I believe the question about how these events impact “the cause” only adds to the weight of the tragedy. Our concern is not for a cause but for the people that cause represents. If, when we see the violence of last week’s attack, we first wonder about its impact on the broader pro-life movement, we resemble our pro-choice opponents who, when confronted with grisly videos of underground trafficking in fetal remains, fall back on the righteousness of their “cause” and suppress any doubts that something unethical may be taking place. No, our concern cannot be first about the impact on a cause, but the impact on the families of the victims.
Over the weekend, a pro-choice friend of mine commented on how pro-life people should be even more upset about the attack, considering one of the victims was an evangelical police officer who was also a pro-life pastor. In other words, One of the victims believed like you. As if political and religious agreement would make the death of that victim more tragic.

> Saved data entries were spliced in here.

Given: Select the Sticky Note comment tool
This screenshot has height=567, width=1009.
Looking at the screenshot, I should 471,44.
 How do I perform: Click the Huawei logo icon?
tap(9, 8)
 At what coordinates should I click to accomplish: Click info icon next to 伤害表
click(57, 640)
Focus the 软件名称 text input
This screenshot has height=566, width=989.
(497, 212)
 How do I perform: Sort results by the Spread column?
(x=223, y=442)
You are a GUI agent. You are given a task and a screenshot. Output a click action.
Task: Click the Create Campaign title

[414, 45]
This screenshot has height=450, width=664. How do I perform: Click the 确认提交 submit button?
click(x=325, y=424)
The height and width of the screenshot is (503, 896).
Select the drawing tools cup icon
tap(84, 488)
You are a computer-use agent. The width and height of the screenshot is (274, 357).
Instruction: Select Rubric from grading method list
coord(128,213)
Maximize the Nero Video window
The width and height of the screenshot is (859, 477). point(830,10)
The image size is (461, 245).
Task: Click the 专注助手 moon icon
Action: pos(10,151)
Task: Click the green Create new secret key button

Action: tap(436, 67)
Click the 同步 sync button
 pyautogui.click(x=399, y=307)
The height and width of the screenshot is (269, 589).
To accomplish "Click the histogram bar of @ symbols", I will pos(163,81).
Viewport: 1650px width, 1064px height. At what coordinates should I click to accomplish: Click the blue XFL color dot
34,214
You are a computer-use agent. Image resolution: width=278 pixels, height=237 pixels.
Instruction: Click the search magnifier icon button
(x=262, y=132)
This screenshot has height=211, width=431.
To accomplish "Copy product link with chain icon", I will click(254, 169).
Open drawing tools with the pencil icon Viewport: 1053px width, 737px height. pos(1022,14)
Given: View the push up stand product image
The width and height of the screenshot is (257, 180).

This logic makes sense from a pro-choice perspective, but not to a consistently pro-life person. Had the police officer had been an activist for abortion rights, we would still mourn his death because we deplore any and all violence against others. All three deaths are tragic because all three people bore the image of God. Their lives were sacred. One’s political persuasion, opinion, background, ethnicity, or disability does not change the intrinsic value of every human life. In fact, the very idea that one’s life is more valuable than another’s is what we so forcefully oppose when we stand up for the rights of the unborn.
We should not be surprised to see pro-choice cheerleaders among the mainstream media and Planned Parenthood’s well-endowed politicians exploiting this tragedy, weaponizing the tragedy against the wider pro-life movement and painting all pro-life people as wild and zealous fanatics.
But our response should be different. We should grieve with those who grieve, mourn the loss of innocent life and consider the victims – the families who will pass through the weeks, months, and years ahead with a sense of loss and longing that will far surpass the volcano of words in our 24-hour news cycle.
My pro-choice friends pin the blame of last week’s attack on the renewed wave of activism in light of the recent Planned Parenthood videos. That is a simplistic and unprovable assumption, one that is directly countered by the example of selfless officer who, while deploring the abortion industry, raced inside to rescue its employees.
It also fails to reckon with an uncomfortable and grisly truth: in the aftermath of every abortion, there is a dead human body. Indeed, the question of what to do with the corpses of the unborn has led to our most recent debates – whether the outcry in Great Britain over aborted fetuses being used to aid in the heating of buildings, or the American outcry over dissecting and selling fetal remains.
What do we do with the bodies?
That may be a controversial question, but only because it goes to the heart of the American conflict over the morality and legality of the abortion procedure. Is this a question of women’s rights or human rights? Are all human beings persons? What is the unborn? What do we do with the unborn after we have stopped their beating hearts?
These questions will not go away in the aftermath of the Colorado Springs shooting. As long as there are people who believe in human rights for all, the pro-life movement will insist on asking such questions. Because all human life is sacred, we oppose the violent outburst against Planned Parenthood last Friday, as well as the violence that goes on against helpless victims every day their doors are open.